──────── Source records
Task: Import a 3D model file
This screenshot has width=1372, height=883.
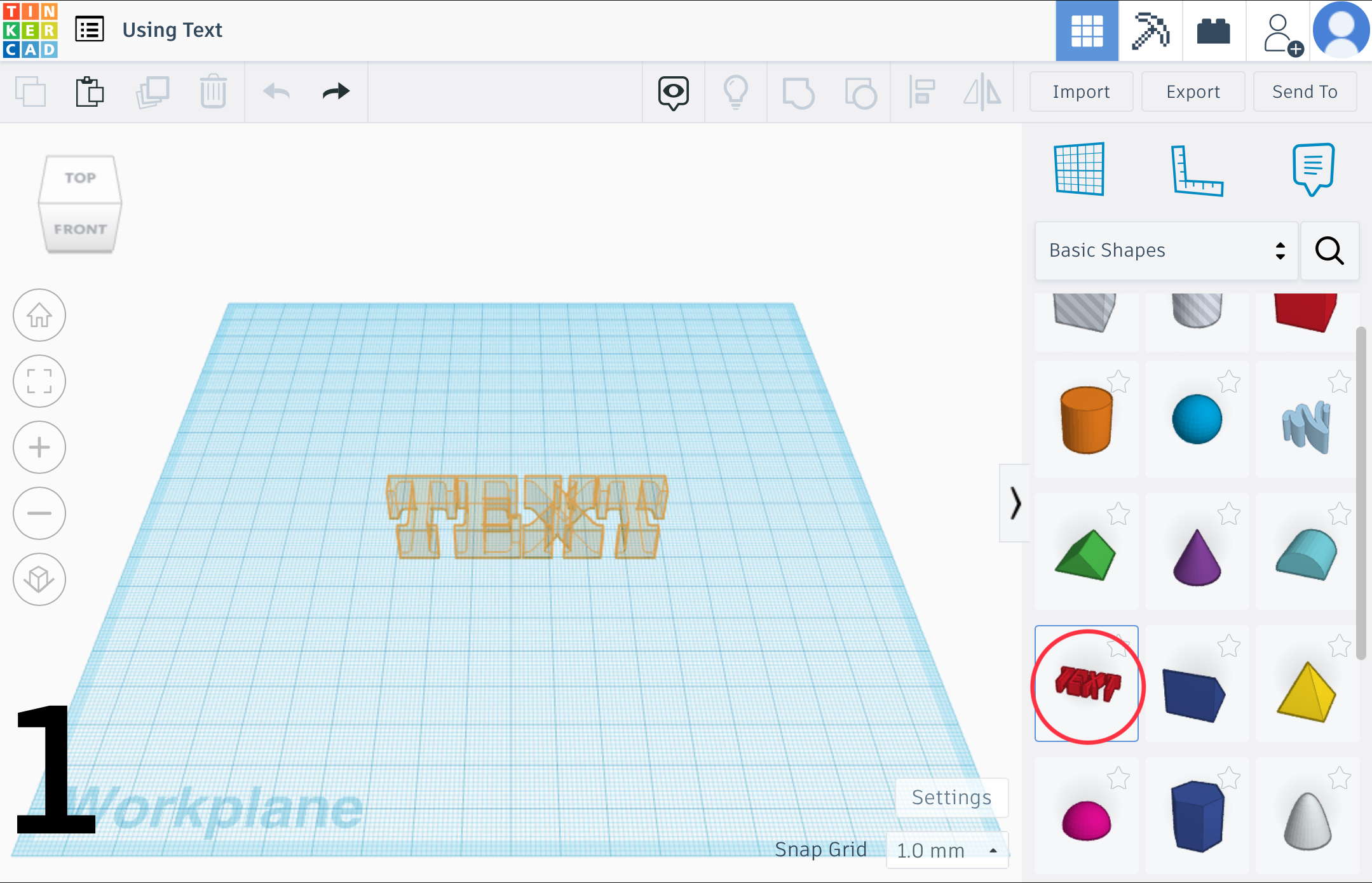Action: [x=1080, y=91]
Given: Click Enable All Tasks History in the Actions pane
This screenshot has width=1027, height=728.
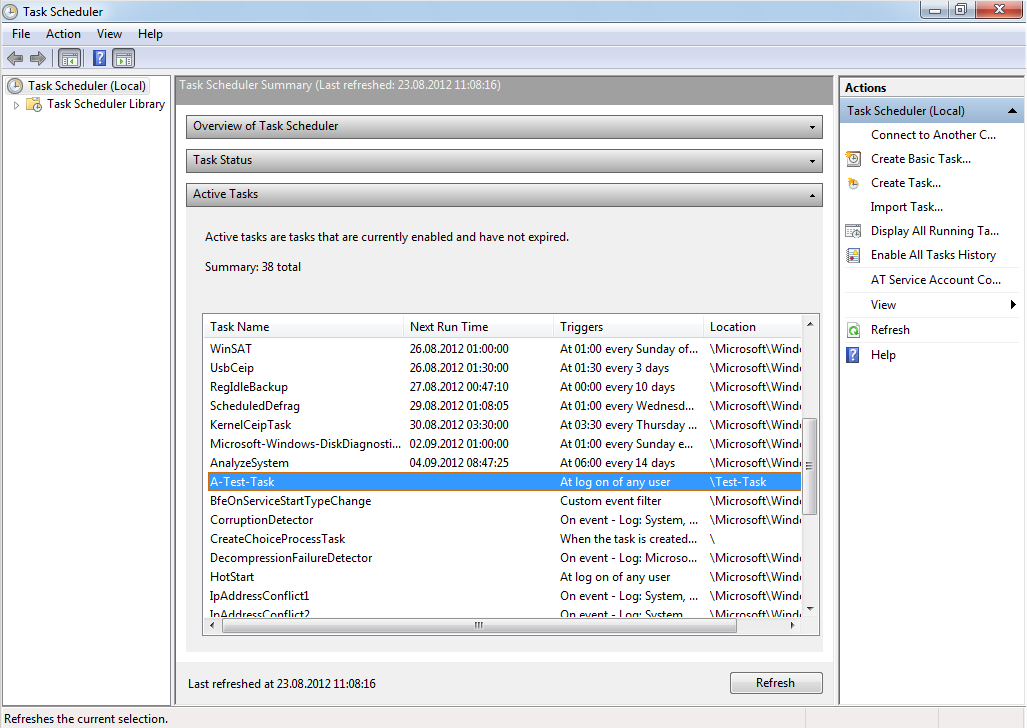Looking at the screenshot, I should pyautogui.click(x=933, y=255).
────────────────
▶ **Aim**
Retype the data from the line containing "Given: Click Enable" through the end of the data, leaving out the pictures.

▶ **In response**
Given: Click Enable All Tasks History in the Actions pane
This screenshot has width=1027, height=728.
Looking at the screenshot, I should pyautogui.click(x=933, y=255).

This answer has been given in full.